The AVR Motor Controller is a dual-axis motor controller and driver system. The controller uses PID motor control, and can calculate and execute trapezoidal-profile motion control. The controller accepts motor commands and quadrature encoder inputs, runs a PID and motion control algorithms, and drives motors at up to 50V and 3A per motor. The controller can operate two motors simulaneously, with seperate or synchronized trajectories.

AVR Motor Controller

Hardware Features:

• AVR Motor Controller
  • ATmega168 processor @ 22.11MHz
  • RS-232 serial control interface (115200,8,N,1 - useable from terminal)
  • I2C serial control interface (coming soon)
  • Dual-axis motor control
    • 2 Quadrature Encoder Counters
      (counters detect 2-edges per encoder count, up to ~400K counts/sec)
    • 2 PWM Motor Drive outputs (up to 50V 3A per output channel)
  • Power input via DC jack or from motor driver section.
  • 2 Status LEDs and a Power LED.
  • 3.0" x 4.1" size (1.5" height, approx.)
• Operating requirements/limits
  • Controller supply voltage: 20VDC
  • Motor driver supply voltage: 10VDC min to 50VDC max.
  • Motor driver output current: 3A max continuous, 6A max peak

Software/Firmware Features:

• Independent PID motor control for two motors
  • Position control mode
  • Velocity control mode
  • PID control loop closed at 1KHz
  • User-set PID coefficients
• Independent trapezoidal motion control for two motors
  • Automatic acceleration and velocity control when given a target position
  • User-set acceleration and velocity maximums
• PID and system tuning tools
  • Step-response test function
  • Record and analyize actual motor/system response to any control input
• Encoder and Motor test functions

Hardware Connection Information:

Connection reference for AVR Motor Controller (Encoder1 and Motor1 are associated, same for Encoder/Motor2)

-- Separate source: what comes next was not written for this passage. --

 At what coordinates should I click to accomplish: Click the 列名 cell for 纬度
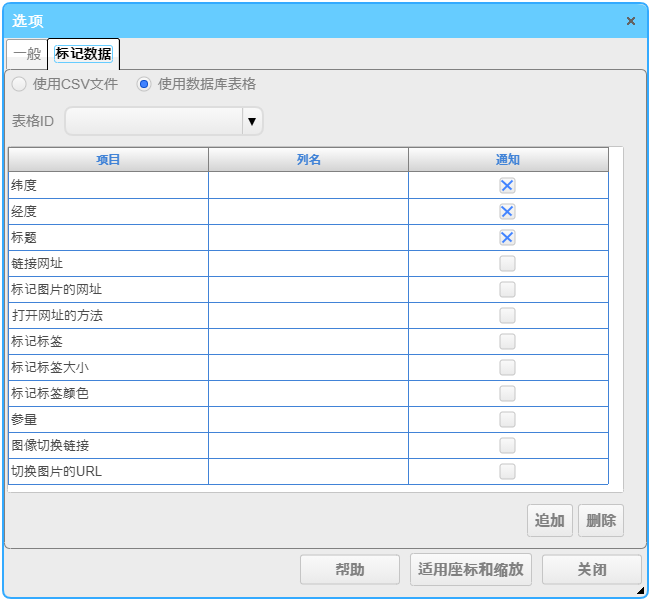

Typical motor connection diagram

Motor Command Information:

These commands can be entered interactively or by script via the controller serial port. To communicate interactively with the controller, use a standard serial terminal program such as HyperTerminal or TeraTerm under windows, or minicom under Linux.

• Serial port settings:
  • 115200 Baud
  • 8 bits data
  • No parity
  • 1 stop bit

All commands are a single command letter with up to two integer numeric arguments seperated by spaces. Commands are case-sensitive (ie. 'G' is not the same as 'g'). Here is an example command session showing the meaning of each command and various syntax:

cmd>s 1         <-- Select motor1
cmd>p 1000      <-- Set Kp to 1000 for motor1
cmd>i 0         <-- Set Ki to zero for motor1
cmd>d 0         <-- Set Kd to zero for motor1
cmd>g 1000      <-- Drive motor to position 1000 (1000 encoder ticks) using PID
cmd>g 0         <-- Drive motor to position 0 (back to initial position)
cmd>g -1000     <-- Drive motor to position -1000 (same amount, opposite direction)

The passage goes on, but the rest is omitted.